The sad thing about reaching this last grouping, is that you then move to age designations based on decades referring to its members as sexigenerians, septuagerarians, octagenarians, and nonagenarians, titles we can’t even spell (I had to look up a couple of the spellings), and if we are lucky enough we may reach the distinction of becoming a centenarian. And as we age (gracefully we hope), I guess the world thinks that when you reach the status of becoming mid-sexigenerians, you might want to tighten that seat belt and hang on with all you’ve got, because the ride to the end will be much faster than we ever could imagine it would be.

But as Lee Corso so emphatically tells some of the younger College Football prognosticators on ESPN’s College Football Game Day each week, when he disagrees with someone’s prediction, “Not so fast, my friend.”

Yes, I have trouble hearing some things, and yes, at times remembering why I got up to go into another room is a mystery, and yes, night driving is not as easy as it used to be, and yes, I comb my hair with a washcloth, and yes, if I wake up and something doesn’t ache somewhere I feel I got cheated that day, and yes, you can almost set your watch to my daily trips to the bathroom, but I’m nowhere near ready to say that I, and my horse, have reached our sunset.

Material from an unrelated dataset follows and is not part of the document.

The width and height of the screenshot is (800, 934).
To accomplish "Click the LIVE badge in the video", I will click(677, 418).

I like to think, I still have something to offer the world. I still think fairly clearly. I am relatively healthy right now, though I have had some procedures done which have repaired a few damaged and/or broken parts. (But that goes for my car too, and some might have thought that my 2002 Jeep should have run its course way before this, but it’s still my “Rad Ride,” as someone once told me. (I did have to ask what that meant when he said it.)

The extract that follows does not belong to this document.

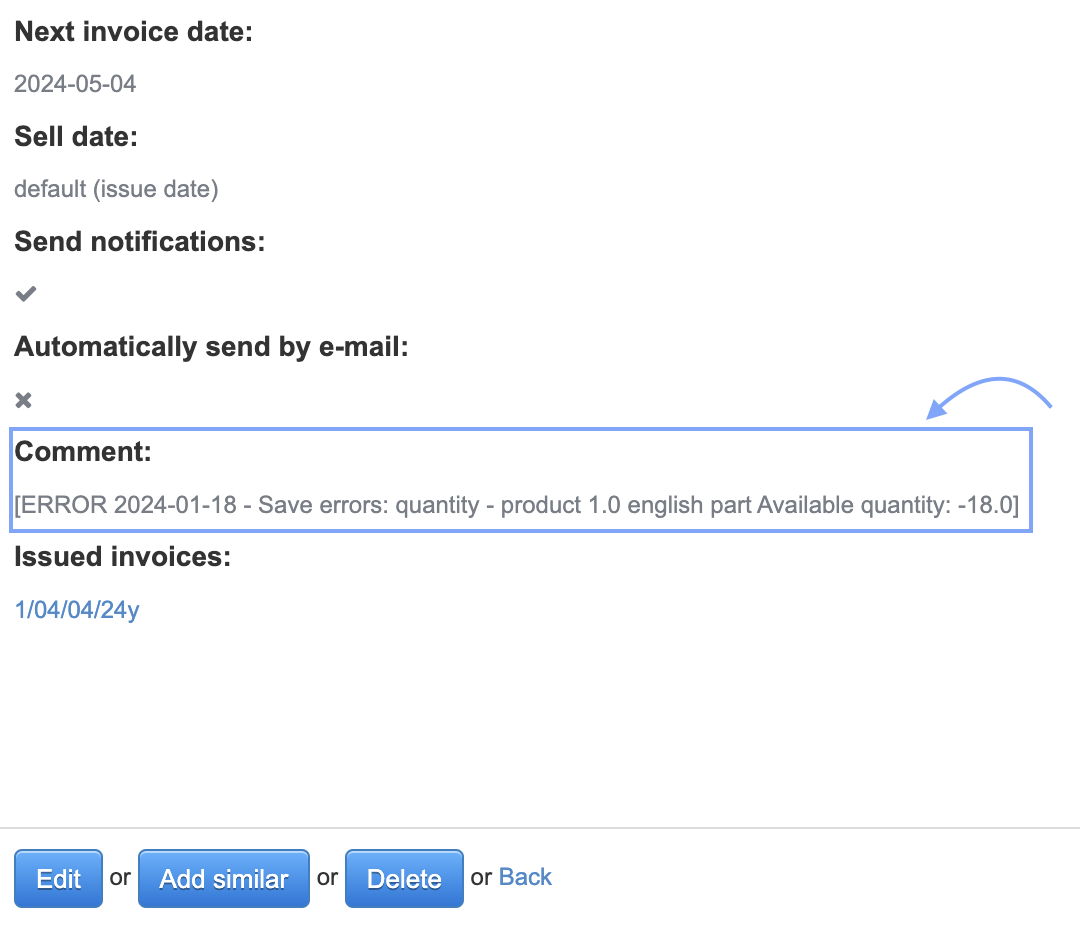
Task: Click the Edit button
Action: tap(58, 879)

A while back, someone used the expression that “40 is the new 20.” Not sure if I’d go that far, but because the life expectancy has increased in our country and our generations, I might shave at least 10 to 15 years off of that and say that maybe today’s 65 is the new 50 (oh heck, let’s make that 45). I am fortunate that I can still do things I could do when I was of a younger age. I still walk, though it’s often on a treadmill. I still bike, though it’s often on a stationary bike. As of recent times, while coaching and officiating, I could still run when I had to and could keep up with a runner hitting a triple, or could go out to the outfield to see if a ball was caught or trapped and then sprint back to home to cover the plate in case a play came back there, as part of the two man rotation scheme in our umpires mechanics, and I usually was the runner at practice when I had my players work on rundowns, and when teaching how to run the bases. (I will admit, I sometimes wished there was an oxygen tank close by in those last few scenarios.) But I did it, and still do it at my age, just maybe a step or two, or ten slower, and a little (a lot?) achier.

So going back to the Beatles song questions, Will I be getting any bottles of wine next week, or birthday greetings, or next February, a Valentine? I like wine, love getting birthday wishes, and always want to be someone’s (Sally’s) special valentine. And if I come in at a quarter to three will the door be locked? (No need to really answer that one because I can’t even stay up much past a quarter to nine, even on New Year’s Eve.)

And later questioning whether we’ll rent a cottage on an island, I hope Sally and I can spend some part of our retirement on, or near a beach, hearing the water meet the land, enjoying warm breezes, sipping those tropical drinks with the umbrellas sticking out of them, and listening to Jimmy Buffett music. There was also a line in the Beatles’ song about scrimping and saving…that’s been our whole life, so that’s no big deal. We’ve done it and we’ve survived quite nicely. And to clarify, our grandchildren are not named Vera, Chuck, and Dave, but Justin, Jeffrey, Kolby and Josh, and our Great Grandson “Little X’ Xavier.

Will I still get postcards and notes (and texts and Facebook tags) from family and friends? I do now, and I hope they will continue to come, as it’s nice when people think of you. But will people still need me, will my wife still feed me, when I’m 64? I guess I’ll start finding out next Sunday, when I’m officially threescore and four.